ASSOCIATION OF SECONDARY TEACHERS IRELAND:FORTY-YEAR-OLD Robert Chaney held back tears at the Association of Secondary Teachers Ireland conference in Cork yesterday as he spoke of his struggle to get a permanent teaching job and its effect on his mental health.
A quarter of all teachers are now employed in temporary or part-time positions. Starting salaries for new entrants have fallen by 30 per cent since 2008.
The second-level teachers’ union yesterday voted in favour of mounting a legal challenge to the pay and conditions of new entrants to teaching under equality legislation.
Newly appointed teachers spend up to eight years in part-time or fixed-term employment with some earning less than €13,000 a year, said general secretary Pat King.
More than 20 per cent of union members – about 3,500 teachers – are on temporary contracts or working part time. The national figure stands at about 27 per cent of qualified teachers.
Debating a motion on the legality of recent changes in pay and conditions for new teachers, delegates heard how new teachers were treated like “migrant workers” in the staffroom and were afraid to turn down requests to take on extra work in case they would lose teaching hours.
“On top of their lower salary and inferior pension newly appointed teachers are faced with several years of uncertainty as they travel from fixed-term job to fixed-term job hoping eventually to get a permanent placement,” said Mr King.
He referred to the Teaching and Learning International Survey (Talis) report which has placed Ireland well above the international average for non-permanency in the first two years of teaching. A total of 93 per cent of Irish teachers spend their first two years in part-time or fixed-contract work compared to an international average of 59 per cent, according to the report, which also states that short-term contracts damage teachers’ effectiveness and morale.
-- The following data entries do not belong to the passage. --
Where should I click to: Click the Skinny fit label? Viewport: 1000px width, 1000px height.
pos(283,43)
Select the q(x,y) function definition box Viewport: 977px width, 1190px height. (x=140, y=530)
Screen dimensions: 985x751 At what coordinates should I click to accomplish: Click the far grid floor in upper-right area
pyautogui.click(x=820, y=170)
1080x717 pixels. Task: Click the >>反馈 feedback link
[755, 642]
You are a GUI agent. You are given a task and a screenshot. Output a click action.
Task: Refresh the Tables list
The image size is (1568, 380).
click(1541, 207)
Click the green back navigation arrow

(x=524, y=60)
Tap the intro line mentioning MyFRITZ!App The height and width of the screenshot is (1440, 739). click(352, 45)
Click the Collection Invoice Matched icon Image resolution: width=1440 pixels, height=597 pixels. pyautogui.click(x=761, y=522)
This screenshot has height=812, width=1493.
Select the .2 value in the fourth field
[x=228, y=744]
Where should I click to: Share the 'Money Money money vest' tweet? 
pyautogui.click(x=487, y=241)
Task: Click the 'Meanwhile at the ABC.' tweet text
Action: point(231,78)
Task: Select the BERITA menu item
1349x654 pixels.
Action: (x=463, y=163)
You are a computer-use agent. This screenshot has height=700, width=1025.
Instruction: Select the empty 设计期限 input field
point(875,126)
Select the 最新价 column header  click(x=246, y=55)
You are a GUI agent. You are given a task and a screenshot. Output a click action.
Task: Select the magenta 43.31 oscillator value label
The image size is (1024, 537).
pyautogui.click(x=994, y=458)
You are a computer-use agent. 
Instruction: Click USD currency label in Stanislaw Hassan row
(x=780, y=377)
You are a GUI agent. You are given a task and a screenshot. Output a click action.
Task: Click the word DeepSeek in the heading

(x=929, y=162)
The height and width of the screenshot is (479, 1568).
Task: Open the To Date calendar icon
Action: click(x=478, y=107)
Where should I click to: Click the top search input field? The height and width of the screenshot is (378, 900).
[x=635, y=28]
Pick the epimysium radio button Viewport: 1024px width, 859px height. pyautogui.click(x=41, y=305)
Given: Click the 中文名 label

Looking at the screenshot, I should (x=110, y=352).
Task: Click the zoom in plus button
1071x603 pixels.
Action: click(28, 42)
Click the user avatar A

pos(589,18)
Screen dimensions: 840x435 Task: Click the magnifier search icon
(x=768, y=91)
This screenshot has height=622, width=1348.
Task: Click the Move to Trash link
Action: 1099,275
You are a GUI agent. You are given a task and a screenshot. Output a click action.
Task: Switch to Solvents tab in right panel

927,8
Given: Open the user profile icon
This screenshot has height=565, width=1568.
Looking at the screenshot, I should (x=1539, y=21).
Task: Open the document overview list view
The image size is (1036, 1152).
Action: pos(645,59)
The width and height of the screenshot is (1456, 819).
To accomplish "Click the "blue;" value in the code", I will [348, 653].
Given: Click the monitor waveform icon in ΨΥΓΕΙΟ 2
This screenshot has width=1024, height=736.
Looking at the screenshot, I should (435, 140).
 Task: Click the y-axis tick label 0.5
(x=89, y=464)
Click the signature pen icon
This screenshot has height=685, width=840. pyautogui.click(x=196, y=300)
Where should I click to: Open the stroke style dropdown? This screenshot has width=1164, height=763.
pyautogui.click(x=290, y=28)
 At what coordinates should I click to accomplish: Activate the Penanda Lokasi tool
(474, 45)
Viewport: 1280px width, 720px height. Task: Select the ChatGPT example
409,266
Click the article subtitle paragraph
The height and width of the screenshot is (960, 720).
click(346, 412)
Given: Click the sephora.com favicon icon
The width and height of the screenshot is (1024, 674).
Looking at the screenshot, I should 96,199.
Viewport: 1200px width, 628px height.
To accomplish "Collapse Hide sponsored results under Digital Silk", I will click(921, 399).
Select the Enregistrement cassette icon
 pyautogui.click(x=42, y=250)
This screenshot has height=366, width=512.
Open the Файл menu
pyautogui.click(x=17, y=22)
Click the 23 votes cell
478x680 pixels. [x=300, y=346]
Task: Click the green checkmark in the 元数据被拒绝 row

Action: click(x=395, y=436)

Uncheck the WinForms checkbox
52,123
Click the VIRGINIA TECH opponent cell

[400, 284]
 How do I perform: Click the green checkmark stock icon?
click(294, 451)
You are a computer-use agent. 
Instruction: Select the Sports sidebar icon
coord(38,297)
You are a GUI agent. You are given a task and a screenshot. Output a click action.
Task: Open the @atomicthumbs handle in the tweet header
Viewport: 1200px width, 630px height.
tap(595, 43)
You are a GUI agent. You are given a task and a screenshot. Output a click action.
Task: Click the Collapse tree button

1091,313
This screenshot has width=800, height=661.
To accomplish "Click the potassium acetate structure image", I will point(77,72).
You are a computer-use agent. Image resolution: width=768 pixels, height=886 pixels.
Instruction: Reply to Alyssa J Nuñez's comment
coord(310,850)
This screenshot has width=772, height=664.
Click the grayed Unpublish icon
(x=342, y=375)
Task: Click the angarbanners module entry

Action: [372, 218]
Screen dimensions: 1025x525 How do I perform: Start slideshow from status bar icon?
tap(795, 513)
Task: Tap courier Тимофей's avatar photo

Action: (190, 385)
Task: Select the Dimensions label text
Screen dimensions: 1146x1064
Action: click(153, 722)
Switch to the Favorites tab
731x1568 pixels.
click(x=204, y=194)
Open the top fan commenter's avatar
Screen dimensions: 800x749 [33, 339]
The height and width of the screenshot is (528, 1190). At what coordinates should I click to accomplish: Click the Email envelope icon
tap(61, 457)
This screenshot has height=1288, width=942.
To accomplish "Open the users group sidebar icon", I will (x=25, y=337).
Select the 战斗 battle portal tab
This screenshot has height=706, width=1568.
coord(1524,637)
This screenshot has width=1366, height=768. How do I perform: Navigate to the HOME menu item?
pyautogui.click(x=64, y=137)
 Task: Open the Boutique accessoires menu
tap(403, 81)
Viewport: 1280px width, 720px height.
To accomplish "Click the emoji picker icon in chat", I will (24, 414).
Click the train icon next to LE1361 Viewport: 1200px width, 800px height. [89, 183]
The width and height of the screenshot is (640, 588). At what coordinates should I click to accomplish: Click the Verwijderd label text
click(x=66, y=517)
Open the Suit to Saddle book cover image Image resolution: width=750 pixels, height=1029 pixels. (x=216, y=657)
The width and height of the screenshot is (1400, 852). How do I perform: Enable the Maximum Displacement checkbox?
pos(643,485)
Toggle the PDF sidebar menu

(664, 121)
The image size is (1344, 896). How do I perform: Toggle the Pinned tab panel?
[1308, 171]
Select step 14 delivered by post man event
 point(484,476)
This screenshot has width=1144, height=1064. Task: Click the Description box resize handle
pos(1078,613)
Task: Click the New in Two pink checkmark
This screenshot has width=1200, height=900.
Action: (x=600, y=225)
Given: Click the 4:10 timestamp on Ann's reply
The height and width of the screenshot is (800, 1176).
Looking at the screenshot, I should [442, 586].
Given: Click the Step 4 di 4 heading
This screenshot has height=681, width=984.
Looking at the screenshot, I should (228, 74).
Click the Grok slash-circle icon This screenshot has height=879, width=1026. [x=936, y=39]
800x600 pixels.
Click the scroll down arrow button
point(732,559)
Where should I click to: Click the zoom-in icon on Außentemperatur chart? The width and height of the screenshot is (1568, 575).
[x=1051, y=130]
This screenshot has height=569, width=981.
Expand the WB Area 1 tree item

Noel Dempsey of the Teaching Council spoke of an “hours culture” creeping into the profession which saw teaching reduced to a job of hours rather than a career. “You don’t hear of an hour’s Garda or an hour’s nurse,” said Mr Dempsey.
“Those of us with permanent jobs are the gold card members. We might have to take some radical decisions and attack the hours culture on behalf of those that don’t have a voice.”
Mary Linden of Roscrea spoke of a school where classes were taught during the Easter holidays by non-permanent staff too scared to refuse in case they were not asked back in September.
Ciara Kinsella from the Stillorgan, Dublin branch, described 2012 as “the scariest year that non-permanent teachers have faced so far. There is a bleak future facing us. We are the most vulnerable teachers in the union. Seven hundred of us will not be in the system from September.”
Non-permanent teacher Robert Chaney was visibly upset as he described his efforts to get a permanent job. “I have been working in this country for six years and I’m still non-permanent,” he said.
A late entrant to the teaching profession who has worked in schools in Kilkenny and Tipperary, Mr Chaney said he was, like many others, paying a mortgage on a home in negative equity.